Amb. Tony Hall to present talk on faith and public life, Feb. 10
Location:Robertson Hall Bowl 016
Audience:Open to the Public
Tony Hall, a former U.S. ambassador and three-time Nobel Peace Prize nominee, will present a public talk at the Woodrow Wilson School titled, "Public Life and Faith" at 4:30 p.m. on Tuesday, February 10, in Bowl 016, Robertson Hall, on the Princeton University campus.
Ambassador Hall is a leading advocate for hunger relief programs and improving international human rights conditions. In February 2002, President George W. Bush asked him to serve as the U.S. ambassador to the United Nations Agencies for Food and Agriculture. He was confirmed by the Senate and sworn in by Secretary of State Colin Powell in September 2002.
As the chief of the U.S. Mission to the U.N. Agencies in Rome – the World Food Program (WFP), the Food and Agriculture Organization (FAO) and the International Fund for Agricultural Development (IFAD) – Ambassador Hall is responsible for “putting into action America’s commitment to alleviate hunger and build hope in the world.”

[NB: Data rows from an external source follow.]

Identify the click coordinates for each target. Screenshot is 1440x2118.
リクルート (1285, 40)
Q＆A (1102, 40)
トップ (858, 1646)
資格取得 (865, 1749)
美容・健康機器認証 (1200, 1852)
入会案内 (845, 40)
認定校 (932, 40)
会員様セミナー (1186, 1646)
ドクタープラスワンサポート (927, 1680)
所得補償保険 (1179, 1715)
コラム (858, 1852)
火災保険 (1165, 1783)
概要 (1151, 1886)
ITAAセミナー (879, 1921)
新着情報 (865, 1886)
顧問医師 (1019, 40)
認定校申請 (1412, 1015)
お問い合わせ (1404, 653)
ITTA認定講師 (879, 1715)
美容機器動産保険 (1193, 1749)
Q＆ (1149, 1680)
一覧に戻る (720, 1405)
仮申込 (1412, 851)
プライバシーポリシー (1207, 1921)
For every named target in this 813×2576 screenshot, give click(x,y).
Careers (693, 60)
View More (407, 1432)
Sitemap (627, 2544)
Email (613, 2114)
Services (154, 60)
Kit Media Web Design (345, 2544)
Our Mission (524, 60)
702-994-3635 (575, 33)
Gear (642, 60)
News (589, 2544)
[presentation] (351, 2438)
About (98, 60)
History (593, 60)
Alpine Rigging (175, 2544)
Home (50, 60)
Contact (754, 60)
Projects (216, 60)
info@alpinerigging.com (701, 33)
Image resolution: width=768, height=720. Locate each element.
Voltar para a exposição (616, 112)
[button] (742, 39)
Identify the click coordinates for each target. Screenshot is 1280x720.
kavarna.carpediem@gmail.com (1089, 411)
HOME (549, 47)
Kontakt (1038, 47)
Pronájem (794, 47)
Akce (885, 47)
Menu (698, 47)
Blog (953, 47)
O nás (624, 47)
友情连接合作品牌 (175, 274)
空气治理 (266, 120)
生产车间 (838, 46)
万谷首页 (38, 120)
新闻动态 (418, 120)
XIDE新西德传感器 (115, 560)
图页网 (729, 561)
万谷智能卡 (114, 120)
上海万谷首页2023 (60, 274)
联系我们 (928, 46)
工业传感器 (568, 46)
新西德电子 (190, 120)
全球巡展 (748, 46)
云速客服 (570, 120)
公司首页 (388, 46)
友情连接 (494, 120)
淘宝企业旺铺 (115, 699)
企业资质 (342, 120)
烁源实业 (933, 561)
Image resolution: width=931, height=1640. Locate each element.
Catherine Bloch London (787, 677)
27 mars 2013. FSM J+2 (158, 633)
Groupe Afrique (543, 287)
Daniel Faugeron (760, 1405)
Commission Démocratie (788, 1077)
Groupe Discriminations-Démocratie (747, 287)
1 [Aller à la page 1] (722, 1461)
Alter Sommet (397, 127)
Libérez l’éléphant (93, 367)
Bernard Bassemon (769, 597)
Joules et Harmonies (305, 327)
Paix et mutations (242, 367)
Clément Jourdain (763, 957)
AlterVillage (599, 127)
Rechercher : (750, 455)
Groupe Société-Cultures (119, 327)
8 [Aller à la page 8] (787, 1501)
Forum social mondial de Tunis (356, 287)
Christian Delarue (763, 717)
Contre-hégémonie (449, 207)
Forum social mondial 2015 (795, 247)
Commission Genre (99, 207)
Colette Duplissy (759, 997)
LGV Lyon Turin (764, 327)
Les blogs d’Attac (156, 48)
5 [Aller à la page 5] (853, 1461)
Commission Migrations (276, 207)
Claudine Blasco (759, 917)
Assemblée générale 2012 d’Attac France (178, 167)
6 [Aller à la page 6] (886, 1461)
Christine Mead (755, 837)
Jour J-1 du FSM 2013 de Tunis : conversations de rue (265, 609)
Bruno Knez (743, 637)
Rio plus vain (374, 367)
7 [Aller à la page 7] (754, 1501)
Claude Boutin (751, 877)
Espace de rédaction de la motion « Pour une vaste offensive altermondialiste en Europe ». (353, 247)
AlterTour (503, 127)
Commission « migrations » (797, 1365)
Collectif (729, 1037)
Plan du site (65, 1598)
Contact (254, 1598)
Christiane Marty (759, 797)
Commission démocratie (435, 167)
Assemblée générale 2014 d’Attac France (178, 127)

Prior to entering the diplomatic corps, Hall, an Ohio resident, was a member of the U.S. House of Representatives. He represented the people of the Third District of Ohio for almost twenty-four years, their longest serving representative in history. He was the chairman of the House Select Committee on Hunger and the Democratic Caucus Task Force on Hunger. He founded and was one of two House members on the steering committee of the Congressional Friends of Human Rights Monitors. He was the author of legislation supporting food aid, child survival, basic education, primary health care, micro-enterprise, and development assistance programs in the world’s poorest countries. Ambassador Hall is also founder and was chairman of the Congressional Hunger Center, a non-governmental organization dedicated to fighting hunger by developing leaders.
Ambassador Hall was nominated for the Nobel Peace Prize for 1998, 1999 and 2001 for his humanitarian and hunger-related work. In 1994, President Clinton nominated him for the position of UNICEF Executive Director.
This event is sponsored by the Woodrow Wilson School of Public and International Affairs and the Center the Study of Religion. It is part of the series, “The Crossroads of Religion and Politics” and is free and open to the public.